Microsoft traffic profile overview
Microsoft traffic profile ensures the best performance characteristics for supported services and simplifies the configuration of rules governing traffic acquisition. Preconfigured fully qualified domain names (FQDNs) and IP ranges that are necessary for Microsoft services to function enable you define traffic acquisition behavior based on the Microsoft services that your organization is using.
Traffic forwarding in the Microsoft traffic profile
A traffic forwarding rules includes the Destination Type (IP or FQDN), Destination (specific FQDNs or IP ranges), Protocol (TCP or UDP), Ports, Traffic Category, and Action. Microsoft traffic profile derives the traffic forwarding rules from the Microsoft 365 IP and FQDN list and combines related services based on the traffic category. The traffic category details are described in the Microsoft 365 Network Connectivity Principles
You can configure traffic acquisition behavior for each rule according to specific needs of your organization. Configuring the action to Forward will instruct the Global Secure Access client and Remote Networks to acquire traffic. Configuring the rule action to Bypass will instruct the Global Secure Access Client and Remote Networks to skip traffic acquisition for FQDNs and IP ranges in that rule.
Important
When a rule is set to Bypass, the Internet Access traffic profile will not acquire this traffic. Even with the Internet Access profile enabled, the bypassed traffic will skip Global Secure Access acquisition and use that client's network routing path to egress to the Internet. Traffic available for acquisition in the Microsoft traffic profile can be only acquired in the Microsoft traffic profile.
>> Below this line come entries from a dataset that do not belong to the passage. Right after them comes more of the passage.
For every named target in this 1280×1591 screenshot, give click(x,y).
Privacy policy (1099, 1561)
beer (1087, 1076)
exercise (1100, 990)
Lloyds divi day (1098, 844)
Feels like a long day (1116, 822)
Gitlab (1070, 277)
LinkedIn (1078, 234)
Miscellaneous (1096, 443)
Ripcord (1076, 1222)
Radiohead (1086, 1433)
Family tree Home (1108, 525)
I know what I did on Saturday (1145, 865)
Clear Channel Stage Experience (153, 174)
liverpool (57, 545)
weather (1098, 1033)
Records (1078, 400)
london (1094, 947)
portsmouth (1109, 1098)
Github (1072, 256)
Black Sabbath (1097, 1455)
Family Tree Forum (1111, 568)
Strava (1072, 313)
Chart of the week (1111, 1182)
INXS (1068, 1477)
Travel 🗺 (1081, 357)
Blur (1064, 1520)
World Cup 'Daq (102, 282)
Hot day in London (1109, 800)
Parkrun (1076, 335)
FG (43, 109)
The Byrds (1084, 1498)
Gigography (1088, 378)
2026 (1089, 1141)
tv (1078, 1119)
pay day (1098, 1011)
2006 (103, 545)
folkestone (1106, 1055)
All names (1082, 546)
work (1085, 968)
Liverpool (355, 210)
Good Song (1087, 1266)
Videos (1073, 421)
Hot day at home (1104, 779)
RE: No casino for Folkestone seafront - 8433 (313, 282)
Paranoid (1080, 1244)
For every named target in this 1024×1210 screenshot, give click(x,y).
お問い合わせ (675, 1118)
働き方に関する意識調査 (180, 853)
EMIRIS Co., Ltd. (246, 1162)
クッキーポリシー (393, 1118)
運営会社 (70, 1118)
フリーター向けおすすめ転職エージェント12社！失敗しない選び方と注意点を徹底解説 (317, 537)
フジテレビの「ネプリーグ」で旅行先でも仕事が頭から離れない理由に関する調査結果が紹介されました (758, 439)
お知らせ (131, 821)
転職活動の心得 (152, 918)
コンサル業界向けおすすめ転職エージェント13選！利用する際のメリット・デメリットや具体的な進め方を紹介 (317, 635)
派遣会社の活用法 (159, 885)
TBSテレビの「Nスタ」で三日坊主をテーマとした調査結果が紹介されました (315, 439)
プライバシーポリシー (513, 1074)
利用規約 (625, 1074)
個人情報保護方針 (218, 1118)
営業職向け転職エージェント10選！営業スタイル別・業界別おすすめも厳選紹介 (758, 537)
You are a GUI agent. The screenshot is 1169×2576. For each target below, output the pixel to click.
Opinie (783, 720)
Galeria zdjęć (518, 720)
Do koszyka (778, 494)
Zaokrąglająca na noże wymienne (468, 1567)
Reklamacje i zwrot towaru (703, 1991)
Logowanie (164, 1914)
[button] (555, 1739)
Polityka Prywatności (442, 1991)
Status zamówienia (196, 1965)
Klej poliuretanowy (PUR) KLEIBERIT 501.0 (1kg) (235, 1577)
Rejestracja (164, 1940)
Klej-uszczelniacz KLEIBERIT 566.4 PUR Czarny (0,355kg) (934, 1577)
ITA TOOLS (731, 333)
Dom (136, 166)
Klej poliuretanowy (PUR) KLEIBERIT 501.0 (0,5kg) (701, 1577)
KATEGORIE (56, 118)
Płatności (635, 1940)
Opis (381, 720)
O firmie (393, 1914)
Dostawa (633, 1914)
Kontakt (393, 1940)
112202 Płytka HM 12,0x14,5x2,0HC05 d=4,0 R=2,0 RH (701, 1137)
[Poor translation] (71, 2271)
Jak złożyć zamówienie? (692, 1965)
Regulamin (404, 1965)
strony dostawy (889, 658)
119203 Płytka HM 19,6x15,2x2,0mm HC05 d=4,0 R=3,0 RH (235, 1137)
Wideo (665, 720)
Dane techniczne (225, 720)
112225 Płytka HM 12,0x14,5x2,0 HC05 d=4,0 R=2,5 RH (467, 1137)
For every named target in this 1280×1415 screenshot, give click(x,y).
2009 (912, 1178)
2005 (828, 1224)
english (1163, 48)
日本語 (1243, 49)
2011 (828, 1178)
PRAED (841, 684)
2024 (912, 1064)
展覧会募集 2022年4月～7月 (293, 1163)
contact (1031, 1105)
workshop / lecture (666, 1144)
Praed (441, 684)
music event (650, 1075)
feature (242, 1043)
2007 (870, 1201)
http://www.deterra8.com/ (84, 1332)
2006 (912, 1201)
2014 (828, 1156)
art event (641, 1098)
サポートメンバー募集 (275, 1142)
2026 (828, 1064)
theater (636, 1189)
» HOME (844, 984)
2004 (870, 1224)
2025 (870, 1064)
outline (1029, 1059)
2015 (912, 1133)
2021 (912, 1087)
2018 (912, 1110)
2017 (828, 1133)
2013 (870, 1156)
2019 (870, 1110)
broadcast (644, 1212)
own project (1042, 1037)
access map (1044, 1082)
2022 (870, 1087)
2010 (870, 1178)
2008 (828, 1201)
Traffic rules are grouped based on the application type. You can enable or disable traffic acquisition for an entire group. When the group is enabled, you can control the behavior of individual rules separately. When the group is disabled, all traffic covered by the rules in that group is bypassed.
Default traffic acquisition behavior
When you enable the Microsoft traffic profile, the rule list available to you is populated based on the supported traffic rules at the time of the traffic profile enablement. When we introduce a new rule, it will become visible in your configuration in the Forward mode in the Microsoft traffic profile, and in Bypass mode in the Internet Access profile.